Texto de lectura:
-- -- --
Lo sensible y lamentable es que, en el largo tiempo transcurrido, son tres décadas desde la caída del Muro de Berlín en 1989 hasta el inicio de la pandemia en 2019, con la consiguiente instalación de gobernanzas bajo emergencia constitucional, el efecto modelador antidemocrático – piénsese en Chile y como cabe reiterarlo, en El Salvador – se ha venido tragando a los mismos liderazgos democráticos y debilitado sus fortalezas. Que acudan a elecciones a la medida, confirma dicho juicio. El zarpazo por el poder y el aseguramiento de los espacios clientelares y partidarios, a saber, la política como oficio y no como servicio, han llevado a la prostitución de los ideales. Se les tacha de inservibles, incorrectos políticamente.
No por azar, el hacerle decir a las constituciones y cartas democráticas lo que no dicen explica el desiderátum: el relajamiento del significado preciso de las palabras y la disposición como medios de las escribanías judiciales. Se trata de acabar con los sólidos culturales de Occidente, para globalizar las relatividades al detal y destruir en los hombres – varones y mujeres – el sentido de la esperanza.
-- -- --
Tarea 1: Enumera todos los nombres de lugares y regiones geográficas que aparecen en el texto sobre la erosión democrática.
Tarea 2: Reproduce literalmente el fragmento del texto sobre la erosión democrática que comienza con las palabras "Lo sensible y" y termina con "inservibles, incorrectos políticamente.".
-- -- --
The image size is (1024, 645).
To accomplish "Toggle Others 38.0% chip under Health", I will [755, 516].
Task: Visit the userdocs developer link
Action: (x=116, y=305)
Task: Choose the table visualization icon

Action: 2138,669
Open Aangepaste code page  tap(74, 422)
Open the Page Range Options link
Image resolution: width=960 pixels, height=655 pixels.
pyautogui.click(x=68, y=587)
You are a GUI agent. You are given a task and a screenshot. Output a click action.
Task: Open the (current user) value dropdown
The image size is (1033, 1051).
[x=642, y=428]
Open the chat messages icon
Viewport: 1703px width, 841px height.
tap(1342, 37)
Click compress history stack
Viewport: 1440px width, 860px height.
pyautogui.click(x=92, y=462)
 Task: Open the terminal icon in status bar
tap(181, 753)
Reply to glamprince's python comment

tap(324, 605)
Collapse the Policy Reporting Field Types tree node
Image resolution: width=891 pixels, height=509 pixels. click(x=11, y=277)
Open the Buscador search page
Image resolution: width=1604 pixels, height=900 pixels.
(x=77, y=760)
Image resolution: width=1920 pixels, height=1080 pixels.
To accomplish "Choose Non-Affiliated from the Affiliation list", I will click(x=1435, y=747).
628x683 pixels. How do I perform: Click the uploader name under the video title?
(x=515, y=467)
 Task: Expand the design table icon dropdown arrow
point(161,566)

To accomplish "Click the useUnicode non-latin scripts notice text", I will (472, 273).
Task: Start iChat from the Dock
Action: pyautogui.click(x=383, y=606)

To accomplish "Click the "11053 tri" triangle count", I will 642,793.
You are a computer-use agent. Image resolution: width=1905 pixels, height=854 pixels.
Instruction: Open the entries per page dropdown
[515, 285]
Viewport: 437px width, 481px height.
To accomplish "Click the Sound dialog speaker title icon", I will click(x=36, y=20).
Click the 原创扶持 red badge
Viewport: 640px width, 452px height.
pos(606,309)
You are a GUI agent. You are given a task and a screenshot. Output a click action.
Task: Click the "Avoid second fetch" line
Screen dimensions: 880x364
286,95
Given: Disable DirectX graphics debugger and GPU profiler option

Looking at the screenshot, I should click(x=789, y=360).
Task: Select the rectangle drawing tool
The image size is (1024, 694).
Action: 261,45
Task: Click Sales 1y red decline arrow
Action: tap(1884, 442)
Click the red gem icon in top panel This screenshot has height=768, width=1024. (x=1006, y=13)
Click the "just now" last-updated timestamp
-- -- --
Respuesta 1: Berlín, Chile, El Salvador, Occidente

Respuesta 2:
Lo sensible y lamentable es que, en el largo tiempo transcurrido, son tres décadas desde la caída del Muro de Berlín en 1989 hasta el inicio de la pandemia en 2019, con la consiguiente instalación de gobernanzas bajo emergencia constitucional, el efecto modelador antidemocrático – piénsese en Chile y como cabe reiterarlo, en El Salvador – se ha venido tragando a los mismos liderazgos democráticos y debilitado sus fortalezas. Que acudan a elecciones a la medida, confirma dicho juicio. El zarpazo por el poder y el aseguramiento de los espacios clientelares y partidarios, a saber, la política como oficio y no como servicio, han llevado a la prostitución de los ideales. Se les tacha de inservibles, incorrectos políticamente.